(Information given)
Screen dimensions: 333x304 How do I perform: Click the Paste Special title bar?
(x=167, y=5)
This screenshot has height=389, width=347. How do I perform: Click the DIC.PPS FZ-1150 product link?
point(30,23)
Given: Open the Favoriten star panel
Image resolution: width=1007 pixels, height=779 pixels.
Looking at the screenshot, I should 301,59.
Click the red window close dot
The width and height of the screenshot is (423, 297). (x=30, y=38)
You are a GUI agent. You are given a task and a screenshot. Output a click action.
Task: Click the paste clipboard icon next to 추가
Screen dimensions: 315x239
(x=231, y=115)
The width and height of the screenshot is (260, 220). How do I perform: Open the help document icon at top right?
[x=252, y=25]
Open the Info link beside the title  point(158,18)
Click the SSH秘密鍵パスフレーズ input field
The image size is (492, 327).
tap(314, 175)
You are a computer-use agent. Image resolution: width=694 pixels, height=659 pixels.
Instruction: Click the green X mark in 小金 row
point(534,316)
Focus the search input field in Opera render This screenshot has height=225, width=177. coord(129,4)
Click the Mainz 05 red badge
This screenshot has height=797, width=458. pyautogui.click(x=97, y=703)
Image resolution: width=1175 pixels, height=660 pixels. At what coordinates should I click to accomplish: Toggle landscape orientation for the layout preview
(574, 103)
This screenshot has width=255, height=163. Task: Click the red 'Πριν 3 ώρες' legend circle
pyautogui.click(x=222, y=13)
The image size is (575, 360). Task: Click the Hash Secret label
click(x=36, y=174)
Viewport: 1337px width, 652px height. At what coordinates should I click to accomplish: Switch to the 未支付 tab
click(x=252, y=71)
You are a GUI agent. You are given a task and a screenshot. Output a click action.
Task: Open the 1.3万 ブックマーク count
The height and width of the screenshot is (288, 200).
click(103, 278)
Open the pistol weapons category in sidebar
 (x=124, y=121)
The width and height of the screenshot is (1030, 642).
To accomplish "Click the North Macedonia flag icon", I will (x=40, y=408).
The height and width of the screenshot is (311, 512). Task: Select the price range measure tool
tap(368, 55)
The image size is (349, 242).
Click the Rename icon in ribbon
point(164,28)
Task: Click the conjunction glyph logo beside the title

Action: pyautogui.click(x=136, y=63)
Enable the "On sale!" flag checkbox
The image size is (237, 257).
(End Information given)
Please copy every line of the data that carries the string "flag".

> [Exercise solution]
To accomplish "Click the North Macedonia flag icon", I will (x=40, y=408).
Enable the "On sale!" flag checkbox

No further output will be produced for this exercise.